Data to process:
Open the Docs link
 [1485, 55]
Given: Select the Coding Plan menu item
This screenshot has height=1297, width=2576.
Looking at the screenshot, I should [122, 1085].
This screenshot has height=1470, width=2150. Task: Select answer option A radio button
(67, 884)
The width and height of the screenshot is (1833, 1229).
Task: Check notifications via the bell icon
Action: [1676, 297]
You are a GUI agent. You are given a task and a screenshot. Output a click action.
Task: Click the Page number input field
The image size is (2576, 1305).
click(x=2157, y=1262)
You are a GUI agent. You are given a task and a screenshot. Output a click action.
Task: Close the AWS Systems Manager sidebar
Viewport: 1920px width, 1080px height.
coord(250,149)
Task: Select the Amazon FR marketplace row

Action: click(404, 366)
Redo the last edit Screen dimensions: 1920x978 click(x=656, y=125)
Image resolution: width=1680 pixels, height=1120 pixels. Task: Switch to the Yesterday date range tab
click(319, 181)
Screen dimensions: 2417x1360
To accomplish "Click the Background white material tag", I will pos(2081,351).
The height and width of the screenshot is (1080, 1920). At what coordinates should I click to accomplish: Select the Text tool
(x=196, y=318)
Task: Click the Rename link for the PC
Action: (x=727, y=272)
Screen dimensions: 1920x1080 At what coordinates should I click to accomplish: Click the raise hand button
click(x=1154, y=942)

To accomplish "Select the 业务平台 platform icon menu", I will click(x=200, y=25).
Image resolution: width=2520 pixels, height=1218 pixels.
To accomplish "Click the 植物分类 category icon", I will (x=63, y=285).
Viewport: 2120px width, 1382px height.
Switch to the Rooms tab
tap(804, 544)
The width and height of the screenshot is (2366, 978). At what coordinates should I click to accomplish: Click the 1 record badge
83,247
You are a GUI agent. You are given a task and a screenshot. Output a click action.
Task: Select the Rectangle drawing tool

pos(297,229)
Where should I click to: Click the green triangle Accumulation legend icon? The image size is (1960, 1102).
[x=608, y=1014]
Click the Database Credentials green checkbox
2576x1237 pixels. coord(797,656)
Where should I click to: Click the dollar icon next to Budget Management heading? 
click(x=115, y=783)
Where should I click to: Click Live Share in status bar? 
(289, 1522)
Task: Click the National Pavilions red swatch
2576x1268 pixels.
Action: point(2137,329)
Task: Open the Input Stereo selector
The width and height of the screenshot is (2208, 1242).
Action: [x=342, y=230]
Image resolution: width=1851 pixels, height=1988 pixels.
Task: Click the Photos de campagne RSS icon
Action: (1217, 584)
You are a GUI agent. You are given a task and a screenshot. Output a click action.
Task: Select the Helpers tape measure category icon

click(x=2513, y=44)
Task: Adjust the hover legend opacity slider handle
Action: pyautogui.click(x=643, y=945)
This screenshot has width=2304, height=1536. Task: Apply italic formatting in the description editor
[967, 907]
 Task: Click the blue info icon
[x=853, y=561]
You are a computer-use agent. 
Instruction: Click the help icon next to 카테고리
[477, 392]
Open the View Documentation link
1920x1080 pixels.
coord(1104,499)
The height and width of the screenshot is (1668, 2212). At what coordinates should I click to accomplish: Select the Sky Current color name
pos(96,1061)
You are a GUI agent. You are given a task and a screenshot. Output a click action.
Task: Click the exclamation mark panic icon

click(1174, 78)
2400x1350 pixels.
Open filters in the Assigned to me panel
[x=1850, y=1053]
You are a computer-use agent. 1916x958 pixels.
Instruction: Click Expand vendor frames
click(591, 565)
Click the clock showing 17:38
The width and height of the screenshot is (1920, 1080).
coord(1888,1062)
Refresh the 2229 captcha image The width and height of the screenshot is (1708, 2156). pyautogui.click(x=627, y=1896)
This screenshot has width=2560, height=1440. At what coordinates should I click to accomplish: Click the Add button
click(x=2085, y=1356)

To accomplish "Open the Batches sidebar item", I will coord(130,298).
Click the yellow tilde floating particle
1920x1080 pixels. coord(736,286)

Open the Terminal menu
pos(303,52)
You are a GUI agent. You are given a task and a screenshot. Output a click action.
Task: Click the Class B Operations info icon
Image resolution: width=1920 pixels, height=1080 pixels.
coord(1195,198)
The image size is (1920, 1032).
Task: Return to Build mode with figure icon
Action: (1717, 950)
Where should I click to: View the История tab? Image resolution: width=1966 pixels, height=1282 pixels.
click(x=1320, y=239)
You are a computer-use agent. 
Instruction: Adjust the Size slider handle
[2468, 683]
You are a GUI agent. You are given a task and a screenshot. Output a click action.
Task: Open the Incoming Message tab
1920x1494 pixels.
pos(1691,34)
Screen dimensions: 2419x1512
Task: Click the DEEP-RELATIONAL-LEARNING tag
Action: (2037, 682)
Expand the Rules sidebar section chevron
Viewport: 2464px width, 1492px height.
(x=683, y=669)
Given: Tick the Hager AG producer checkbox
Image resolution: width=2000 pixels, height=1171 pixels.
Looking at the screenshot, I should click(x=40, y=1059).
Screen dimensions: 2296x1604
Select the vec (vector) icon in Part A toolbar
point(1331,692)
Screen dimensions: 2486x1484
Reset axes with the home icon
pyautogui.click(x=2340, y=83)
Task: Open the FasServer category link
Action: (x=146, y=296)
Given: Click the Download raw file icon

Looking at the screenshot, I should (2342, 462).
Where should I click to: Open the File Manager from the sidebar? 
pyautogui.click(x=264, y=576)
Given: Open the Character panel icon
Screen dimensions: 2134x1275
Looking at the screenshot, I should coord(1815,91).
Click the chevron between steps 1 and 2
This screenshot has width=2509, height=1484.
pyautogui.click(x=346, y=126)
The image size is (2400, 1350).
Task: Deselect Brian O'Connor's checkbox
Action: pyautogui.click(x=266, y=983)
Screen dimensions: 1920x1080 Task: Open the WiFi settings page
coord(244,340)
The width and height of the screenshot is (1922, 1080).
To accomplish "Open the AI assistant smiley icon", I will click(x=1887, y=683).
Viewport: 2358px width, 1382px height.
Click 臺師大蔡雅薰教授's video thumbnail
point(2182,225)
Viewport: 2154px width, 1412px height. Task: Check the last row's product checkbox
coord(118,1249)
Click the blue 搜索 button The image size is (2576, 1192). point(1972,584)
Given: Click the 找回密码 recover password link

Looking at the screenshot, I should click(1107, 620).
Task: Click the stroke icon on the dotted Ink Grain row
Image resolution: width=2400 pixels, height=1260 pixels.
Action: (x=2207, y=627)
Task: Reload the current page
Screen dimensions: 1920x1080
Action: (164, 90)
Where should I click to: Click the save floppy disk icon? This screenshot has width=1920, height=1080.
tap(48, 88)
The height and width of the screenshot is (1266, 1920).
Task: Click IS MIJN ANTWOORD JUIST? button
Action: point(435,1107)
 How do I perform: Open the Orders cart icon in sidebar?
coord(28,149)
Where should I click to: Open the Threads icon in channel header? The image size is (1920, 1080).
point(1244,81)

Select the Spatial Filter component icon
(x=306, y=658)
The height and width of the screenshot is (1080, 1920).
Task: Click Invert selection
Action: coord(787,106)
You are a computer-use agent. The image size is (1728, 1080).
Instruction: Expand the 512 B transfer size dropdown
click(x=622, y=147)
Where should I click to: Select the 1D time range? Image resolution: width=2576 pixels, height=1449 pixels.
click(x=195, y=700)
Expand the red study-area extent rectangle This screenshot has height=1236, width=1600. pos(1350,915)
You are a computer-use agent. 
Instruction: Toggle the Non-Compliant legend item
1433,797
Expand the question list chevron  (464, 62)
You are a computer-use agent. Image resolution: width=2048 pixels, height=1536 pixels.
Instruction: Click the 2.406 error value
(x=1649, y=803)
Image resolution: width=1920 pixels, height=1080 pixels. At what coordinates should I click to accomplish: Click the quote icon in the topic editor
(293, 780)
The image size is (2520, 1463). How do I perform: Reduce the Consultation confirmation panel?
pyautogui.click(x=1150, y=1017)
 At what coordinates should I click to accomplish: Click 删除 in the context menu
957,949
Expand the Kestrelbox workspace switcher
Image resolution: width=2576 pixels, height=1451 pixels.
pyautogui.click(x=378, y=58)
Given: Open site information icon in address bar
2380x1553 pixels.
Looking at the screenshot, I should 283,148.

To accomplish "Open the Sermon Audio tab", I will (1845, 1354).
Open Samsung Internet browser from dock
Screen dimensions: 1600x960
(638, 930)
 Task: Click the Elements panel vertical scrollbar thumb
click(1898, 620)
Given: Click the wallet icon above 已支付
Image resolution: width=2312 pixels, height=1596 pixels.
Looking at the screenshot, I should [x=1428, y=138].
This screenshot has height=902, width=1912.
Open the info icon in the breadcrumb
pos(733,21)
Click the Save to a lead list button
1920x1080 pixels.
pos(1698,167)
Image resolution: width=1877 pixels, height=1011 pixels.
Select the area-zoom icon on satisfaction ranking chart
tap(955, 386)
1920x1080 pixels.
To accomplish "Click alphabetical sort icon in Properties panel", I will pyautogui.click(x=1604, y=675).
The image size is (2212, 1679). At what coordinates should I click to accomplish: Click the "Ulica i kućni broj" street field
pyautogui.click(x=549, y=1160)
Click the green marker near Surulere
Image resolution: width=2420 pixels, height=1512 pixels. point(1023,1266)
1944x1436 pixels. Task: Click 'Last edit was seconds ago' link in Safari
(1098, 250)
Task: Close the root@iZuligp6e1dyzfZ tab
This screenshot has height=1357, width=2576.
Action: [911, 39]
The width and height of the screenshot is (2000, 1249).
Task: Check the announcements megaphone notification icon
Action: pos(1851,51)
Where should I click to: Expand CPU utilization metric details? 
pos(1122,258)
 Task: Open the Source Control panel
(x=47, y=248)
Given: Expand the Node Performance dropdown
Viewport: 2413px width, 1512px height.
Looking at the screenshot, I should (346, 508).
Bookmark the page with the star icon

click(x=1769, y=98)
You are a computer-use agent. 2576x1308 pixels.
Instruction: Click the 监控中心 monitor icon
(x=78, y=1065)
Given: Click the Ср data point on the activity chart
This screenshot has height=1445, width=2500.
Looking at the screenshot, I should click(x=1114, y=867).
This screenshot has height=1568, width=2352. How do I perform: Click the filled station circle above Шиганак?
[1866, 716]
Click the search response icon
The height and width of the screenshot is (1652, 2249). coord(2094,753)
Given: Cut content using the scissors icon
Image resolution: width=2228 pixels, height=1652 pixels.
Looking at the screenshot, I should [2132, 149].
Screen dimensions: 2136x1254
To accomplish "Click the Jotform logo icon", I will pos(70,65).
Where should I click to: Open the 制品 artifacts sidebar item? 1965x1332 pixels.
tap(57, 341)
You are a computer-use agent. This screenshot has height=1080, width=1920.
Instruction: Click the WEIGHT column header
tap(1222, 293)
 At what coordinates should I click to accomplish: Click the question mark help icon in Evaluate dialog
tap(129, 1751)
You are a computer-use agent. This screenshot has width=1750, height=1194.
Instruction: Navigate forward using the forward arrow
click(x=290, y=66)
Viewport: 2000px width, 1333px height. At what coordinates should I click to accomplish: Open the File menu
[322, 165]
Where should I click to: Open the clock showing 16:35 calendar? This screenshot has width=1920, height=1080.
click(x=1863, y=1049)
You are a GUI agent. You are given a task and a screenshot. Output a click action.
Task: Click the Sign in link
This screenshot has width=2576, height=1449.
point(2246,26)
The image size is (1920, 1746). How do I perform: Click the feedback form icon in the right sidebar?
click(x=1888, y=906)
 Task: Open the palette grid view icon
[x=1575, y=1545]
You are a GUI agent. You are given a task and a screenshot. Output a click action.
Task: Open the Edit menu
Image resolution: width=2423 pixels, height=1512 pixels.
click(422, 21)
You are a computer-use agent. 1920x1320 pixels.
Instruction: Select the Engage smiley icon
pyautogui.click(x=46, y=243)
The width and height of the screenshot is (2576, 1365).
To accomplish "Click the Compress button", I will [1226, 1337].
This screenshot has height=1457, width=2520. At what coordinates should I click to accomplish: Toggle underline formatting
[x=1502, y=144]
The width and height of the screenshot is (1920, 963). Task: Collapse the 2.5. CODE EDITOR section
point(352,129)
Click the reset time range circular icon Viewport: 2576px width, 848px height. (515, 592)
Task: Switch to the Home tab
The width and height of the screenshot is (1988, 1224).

Task statement: Go through the entries above and report every line in which the word "Close" appears.

Reply:
Task: Close the AWS Systems Manager sidebar
Task: Close the root@iZuligp6e1dyzfZ tab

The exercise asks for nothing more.